◆ Exercise details: Rewrite the lines below from the line with "Viewport: 1200px width, 630px" to the line with "click(x=827, y=587)", keeping each line whole but offsetting every coordinate in the answers by -71.
****
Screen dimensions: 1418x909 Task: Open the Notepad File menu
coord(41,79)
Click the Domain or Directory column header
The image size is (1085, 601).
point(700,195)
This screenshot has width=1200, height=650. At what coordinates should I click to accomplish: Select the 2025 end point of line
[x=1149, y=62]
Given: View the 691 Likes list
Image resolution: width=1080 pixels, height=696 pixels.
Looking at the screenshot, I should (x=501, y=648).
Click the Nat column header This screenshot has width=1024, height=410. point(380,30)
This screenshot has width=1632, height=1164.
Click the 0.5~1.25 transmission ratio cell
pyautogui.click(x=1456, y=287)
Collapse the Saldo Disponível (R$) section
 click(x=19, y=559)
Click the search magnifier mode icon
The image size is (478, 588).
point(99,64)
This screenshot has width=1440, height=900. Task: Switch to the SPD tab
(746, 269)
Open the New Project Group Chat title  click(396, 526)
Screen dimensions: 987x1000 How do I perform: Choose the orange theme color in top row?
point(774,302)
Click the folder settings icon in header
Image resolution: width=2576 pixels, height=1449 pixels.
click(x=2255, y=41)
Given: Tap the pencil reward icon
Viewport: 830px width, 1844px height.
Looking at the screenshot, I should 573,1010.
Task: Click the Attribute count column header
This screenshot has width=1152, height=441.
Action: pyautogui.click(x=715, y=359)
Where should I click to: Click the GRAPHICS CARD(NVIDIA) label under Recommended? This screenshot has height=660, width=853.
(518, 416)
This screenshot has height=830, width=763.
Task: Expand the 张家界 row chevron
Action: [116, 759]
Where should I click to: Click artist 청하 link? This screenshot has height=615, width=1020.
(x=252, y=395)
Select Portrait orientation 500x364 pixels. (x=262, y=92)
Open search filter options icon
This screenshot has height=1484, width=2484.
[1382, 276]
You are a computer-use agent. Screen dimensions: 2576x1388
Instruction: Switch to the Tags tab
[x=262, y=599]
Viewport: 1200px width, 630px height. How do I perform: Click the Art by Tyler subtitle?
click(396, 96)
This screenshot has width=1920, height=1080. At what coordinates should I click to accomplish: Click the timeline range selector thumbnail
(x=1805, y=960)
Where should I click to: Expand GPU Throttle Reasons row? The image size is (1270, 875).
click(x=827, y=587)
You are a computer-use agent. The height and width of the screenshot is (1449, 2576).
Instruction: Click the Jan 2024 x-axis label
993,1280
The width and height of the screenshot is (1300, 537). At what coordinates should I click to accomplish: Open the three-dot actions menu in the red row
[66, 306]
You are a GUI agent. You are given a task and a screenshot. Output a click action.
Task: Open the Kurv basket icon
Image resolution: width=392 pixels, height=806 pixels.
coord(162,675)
****
◆ Written solution:
Viewport: 1200px width, 630px height. How do I perform: Click the Art by Tyler subtitle?
click(325, 25)
This screenshot has width=1920, height=1080. At what coordinates should I click to accomplish: Click the timeline range selector thumbnail
(x=1734, y=889)
Where should I click to: Expand GPU Throttle Reasons row? The image size is (1270, 875).
click(x=756, y=516)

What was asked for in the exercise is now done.